Despite all of the artefacts unearthed, there was still very little could be confirmed about this most enigmatic empress even 1,300 years after her death. A figurine of a woman on horseback apparently shows that women had a relative degree of freedom in her society, and a jewelled headdress buried with its owner proves that there were rich people, too. Frankly, I fail to see why this should be surprising, given that the wealth of an individual is scarcely proof of a generally prosperous society. The main problem, though, is that the evidence just does not appear impressive to the viewer, and it certainly does not seem to be revelatory confirmation of the success of her reign.
That said, the discovery of the tomb of Wu Zetian’s female prime minister was slightly more significant, though, as it had been deliberately destroyed. “This is part of an intentional process, an intentional destruction of vestiges of female power during the late seventh and early eighth century,” said Professor Norman Rothschild of the University of North Florida. It was “the Confucian patriarchy striking back and re-establishing normative power”, and it explained why Empress Wu’s reputation suffered. But, did we need to uncover a ravaged ancient tomb to know that the histories of powerful women have long been rewritten and that women rarely benefit from such revision?
This forced drama fell flat.
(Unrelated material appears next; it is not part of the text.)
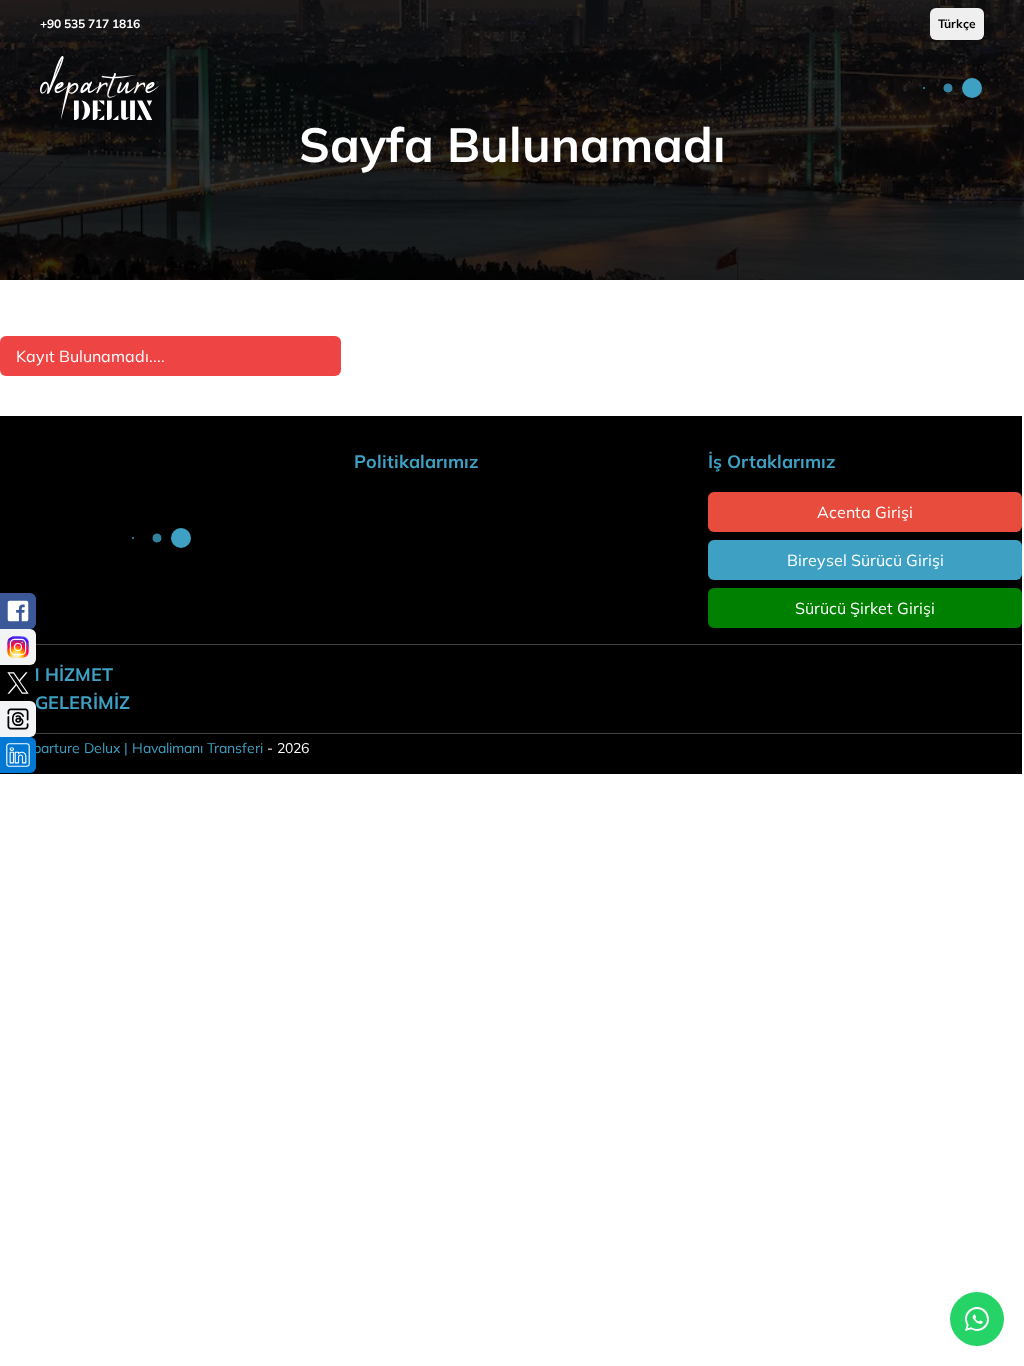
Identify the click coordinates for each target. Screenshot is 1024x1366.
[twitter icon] (18, 683)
It’s revelations were unspectacular, its reconstructions of Wu Zetian tiresome. Incredibly, the woman who made China a global power was mostly portrayed applying her makeup in scenes crammed full of overripe oriental tropes reminiscent of such “historical” dramas as Netflix’s Marco Polo. In truth, this glamour was all a bit Channel 5 for a documentary that, for the most part, pleaded to be taken seriously.
While epic “historical” dramas such as Marco Polo and Game of Thrones display this dynastic power politics played out on a blood-drenched and fantasised scale, such true historical stories with source material as rich as that above ought to be able to match these series for intrigue, if not outstrip them given their authenticity. Yet, unlike Dan Carlin’s Hardcore History or Jack Weatherford’s Genghis Khan and The Making of The Modern World, China’s Forgotten Emperor failed to do deliver.
It is for the character and the intrigue that I watched this documentary, for a focus on Wu Zetian, and for detail and depth, not hasty assumptions and sweeping generalisations. China’s Forgotten Emperor presented a run-of-the-mill documentary as the serious, ground-breaking story of a pioneering Empress whose legacy was muddied by centuries of patriarchal denial. It failed to deliver on that premise.